Lagos State Ministry of Local Government and Community Affairs
- In office 2019–2023
- Governor: Babajide Sanwo-Olu

Personal details
- Education: University of Ibadan; Lagos State University;

= Yetunde Arobieke =

Commissioner in Lagos State

Yetunde Arobieke (born May 6, 1960) is the current commissioner for Local Government and Community Affairs for Lagos State.

== Education ==
Arobieke attended primary school at Ikeja Primary School. Later on, she moved to Multi-Lateral Grammar School, Okun Owa, Ogun State. After completing her primary elementary education, she joined Adeola Odutola College, Ijebu-Ode Ogun State secondary education level, and after graduating, she was admitted into the University of Ibadan, where she graduated with a Bachelor of Science in 1983. She obtained her master's degree in Public Administration from Lagos State University in 2008.

== Career ==
After the National Youth Service, she started her private business dealing with accessories and computers, which led her to establish other successful businesses. These include Compu-point Nigeria Limited, Data point Nigeria limited, Ipod Nigeria limited and Taseto Nigeria Limited. Arobieke serves as the chief executive officer of these companies. Arobieke serves in political offices.
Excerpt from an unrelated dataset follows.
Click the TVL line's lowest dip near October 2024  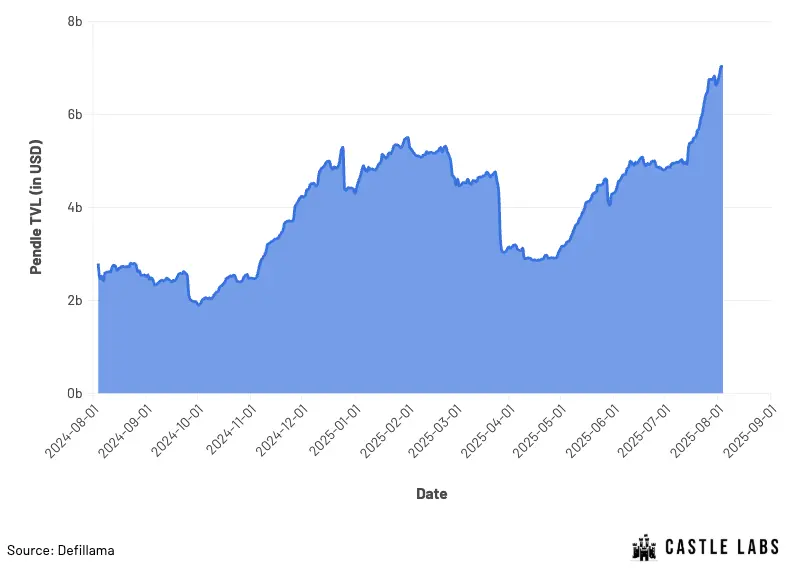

She was the first Executive Secretary of Agboyi-Ketu LCDA in 2003, and later on, she became the first executive chairman of Agboyi-Ketu LCDA between 2004 and 2007. Serving in Lagos State, in the first place, she was appointed as an honourable commissioner to serve the Ministry of Local Government and Community Affairs, appointed by Governor Sanwo-Olu in 2019, and recently, she was redeployed to the Ministry of Wealth Creation and Employment in January 2020 till September 2023. Under her administration, she implemented various strategies on how to eradicate unemployment in Lagos State.